By Stephanopoulos’ reckoning, six states other than North Carolina are currently electing House members using maps that meet or exceed the two-seat threshold, all in favor of the GOP: Florida, Texas, Ohio, Pennsylvania, Michigan and Virginia.

After crunching the data, another academic, Princeton professor Samuel Wang, concluded that political gerrymandering had cost Democrats as many as 22 House seats in 2012, and winning all of them would have given the party a narrow majority.

In legislative elections in 2012 and 2014, according to another study by Stanford political scientist Simon Jackson, there were efficiency gaps above 10 percent in favor of the Democrats in just two states, New York and Rhode Island, but of that magnitude in favor of the GOP in 10 states: Florida, Indiana, Kansas, Michigan, Missouri, North Carolina, Ohio, Virginia, Wisconsin and Wyoming.

The Republican National Committee has already filed a brief asking the Supreme Court to decide against any application of the efficiency gap, deriding it as “a tool that advances the partisan interests of the Democratic Party.” The national GOP and others say the disconnect between statewide vote percentages and share of House seats results not from bias but from demographics — the reality that Democrats concentrate in the big cities, allowing the GOP to win so many elections in the suburbs and rural areas.

As with so many other high-profile cases at the Supreme Court, Justice Anthony M. Kennedy is destined to be a pivotal voice if a map ever gets struck down as a partisan gerrymander — either because it fails an efficiency gap test or some other standard.

Kennedy set himself up as a future swing vote in an important 2004 case.
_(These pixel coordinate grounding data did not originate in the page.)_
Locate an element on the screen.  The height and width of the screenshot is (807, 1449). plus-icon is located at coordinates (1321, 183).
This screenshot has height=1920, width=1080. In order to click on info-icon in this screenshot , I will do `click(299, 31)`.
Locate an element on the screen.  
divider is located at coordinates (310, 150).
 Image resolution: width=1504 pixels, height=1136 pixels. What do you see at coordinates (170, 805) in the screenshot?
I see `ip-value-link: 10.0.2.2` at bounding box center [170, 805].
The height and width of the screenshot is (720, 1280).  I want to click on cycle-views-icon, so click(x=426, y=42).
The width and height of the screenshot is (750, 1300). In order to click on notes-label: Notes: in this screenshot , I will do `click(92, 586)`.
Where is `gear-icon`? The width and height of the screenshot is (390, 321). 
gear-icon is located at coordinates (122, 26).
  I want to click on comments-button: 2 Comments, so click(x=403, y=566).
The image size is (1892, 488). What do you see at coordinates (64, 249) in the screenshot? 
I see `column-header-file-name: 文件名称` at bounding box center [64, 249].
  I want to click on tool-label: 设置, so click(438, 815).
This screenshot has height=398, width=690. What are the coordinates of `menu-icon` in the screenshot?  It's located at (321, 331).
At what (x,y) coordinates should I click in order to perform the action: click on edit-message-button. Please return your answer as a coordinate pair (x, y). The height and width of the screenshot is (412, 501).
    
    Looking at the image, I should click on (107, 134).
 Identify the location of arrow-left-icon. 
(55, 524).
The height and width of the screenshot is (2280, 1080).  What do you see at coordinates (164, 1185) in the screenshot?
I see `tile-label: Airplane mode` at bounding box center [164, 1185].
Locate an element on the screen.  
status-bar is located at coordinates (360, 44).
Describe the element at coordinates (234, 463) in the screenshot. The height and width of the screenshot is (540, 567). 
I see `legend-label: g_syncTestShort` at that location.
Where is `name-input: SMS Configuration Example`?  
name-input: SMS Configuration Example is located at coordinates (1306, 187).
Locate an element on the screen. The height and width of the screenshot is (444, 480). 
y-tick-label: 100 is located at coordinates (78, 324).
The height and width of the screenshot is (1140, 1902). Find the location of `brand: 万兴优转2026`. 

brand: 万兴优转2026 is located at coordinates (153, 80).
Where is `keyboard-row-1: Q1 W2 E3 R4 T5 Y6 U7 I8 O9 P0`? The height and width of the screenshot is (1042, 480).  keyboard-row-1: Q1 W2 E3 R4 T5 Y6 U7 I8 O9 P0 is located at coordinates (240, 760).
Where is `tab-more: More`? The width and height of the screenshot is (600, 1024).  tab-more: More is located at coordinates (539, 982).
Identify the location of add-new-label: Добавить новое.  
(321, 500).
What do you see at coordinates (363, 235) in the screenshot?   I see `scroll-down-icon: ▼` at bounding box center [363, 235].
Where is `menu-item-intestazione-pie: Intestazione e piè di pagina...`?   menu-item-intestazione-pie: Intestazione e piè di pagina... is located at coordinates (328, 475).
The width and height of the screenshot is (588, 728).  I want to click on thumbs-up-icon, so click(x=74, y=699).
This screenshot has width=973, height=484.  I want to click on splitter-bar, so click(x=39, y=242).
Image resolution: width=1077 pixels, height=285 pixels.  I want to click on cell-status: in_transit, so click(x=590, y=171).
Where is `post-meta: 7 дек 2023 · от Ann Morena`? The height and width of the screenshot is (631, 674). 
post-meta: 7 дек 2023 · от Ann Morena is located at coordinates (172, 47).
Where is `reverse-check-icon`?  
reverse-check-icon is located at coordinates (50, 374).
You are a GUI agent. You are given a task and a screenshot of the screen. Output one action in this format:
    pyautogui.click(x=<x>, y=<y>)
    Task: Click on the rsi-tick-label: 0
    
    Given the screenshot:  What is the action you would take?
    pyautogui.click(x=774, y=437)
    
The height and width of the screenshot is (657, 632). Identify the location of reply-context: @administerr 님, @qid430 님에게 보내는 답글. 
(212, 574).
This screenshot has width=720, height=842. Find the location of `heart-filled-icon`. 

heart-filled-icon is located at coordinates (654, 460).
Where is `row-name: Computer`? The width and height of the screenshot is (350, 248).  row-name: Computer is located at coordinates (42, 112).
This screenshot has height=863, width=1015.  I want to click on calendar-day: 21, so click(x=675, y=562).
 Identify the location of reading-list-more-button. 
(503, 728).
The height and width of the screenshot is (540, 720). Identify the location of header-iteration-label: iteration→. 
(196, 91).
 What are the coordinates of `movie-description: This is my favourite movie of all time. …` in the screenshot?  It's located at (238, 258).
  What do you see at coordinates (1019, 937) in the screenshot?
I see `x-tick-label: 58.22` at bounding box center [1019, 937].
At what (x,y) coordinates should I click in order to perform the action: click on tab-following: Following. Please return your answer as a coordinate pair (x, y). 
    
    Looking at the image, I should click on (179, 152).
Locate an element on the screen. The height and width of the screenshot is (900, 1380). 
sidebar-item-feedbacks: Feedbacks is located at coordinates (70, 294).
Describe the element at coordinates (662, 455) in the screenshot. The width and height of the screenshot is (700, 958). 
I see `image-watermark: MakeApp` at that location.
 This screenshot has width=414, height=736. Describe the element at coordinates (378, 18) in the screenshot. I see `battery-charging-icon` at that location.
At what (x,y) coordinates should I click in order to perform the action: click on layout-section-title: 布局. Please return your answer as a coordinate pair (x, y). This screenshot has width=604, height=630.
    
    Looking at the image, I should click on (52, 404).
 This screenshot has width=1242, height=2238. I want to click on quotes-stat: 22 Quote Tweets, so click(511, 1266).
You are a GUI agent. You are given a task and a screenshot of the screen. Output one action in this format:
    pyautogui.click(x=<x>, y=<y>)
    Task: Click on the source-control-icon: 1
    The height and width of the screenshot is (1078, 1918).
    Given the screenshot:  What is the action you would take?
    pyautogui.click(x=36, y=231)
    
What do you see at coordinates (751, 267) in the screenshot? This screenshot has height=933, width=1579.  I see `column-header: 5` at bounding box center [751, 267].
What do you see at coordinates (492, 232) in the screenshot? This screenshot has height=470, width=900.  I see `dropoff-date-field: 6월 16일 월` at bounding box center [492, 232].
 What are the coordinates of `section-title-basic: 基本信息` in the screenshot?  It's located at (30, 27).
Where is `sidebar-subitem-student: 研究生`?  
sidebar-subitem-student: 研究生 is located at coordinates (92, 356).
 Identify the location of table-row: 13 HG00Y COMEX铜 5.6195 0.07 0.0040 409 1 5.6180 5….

He joined four colleagues for a majority reiterating that political motives in mapmaking could theoretically go too far, but then he joined his other four colleagues to form a majority upholding the map in question, which GOP legislators had drawn with the stated purpose of guaranteeing that most congressional districts in a “bluish purple” Pennsylvania would nonetheless be reliably “red” for a decade.

“Courts must be cautious about adopting a standard that turns on whether the partisan interests in the redistricting process were excessive,” he wrote somewhat elliptically. “Excessiveness is not easily determined.”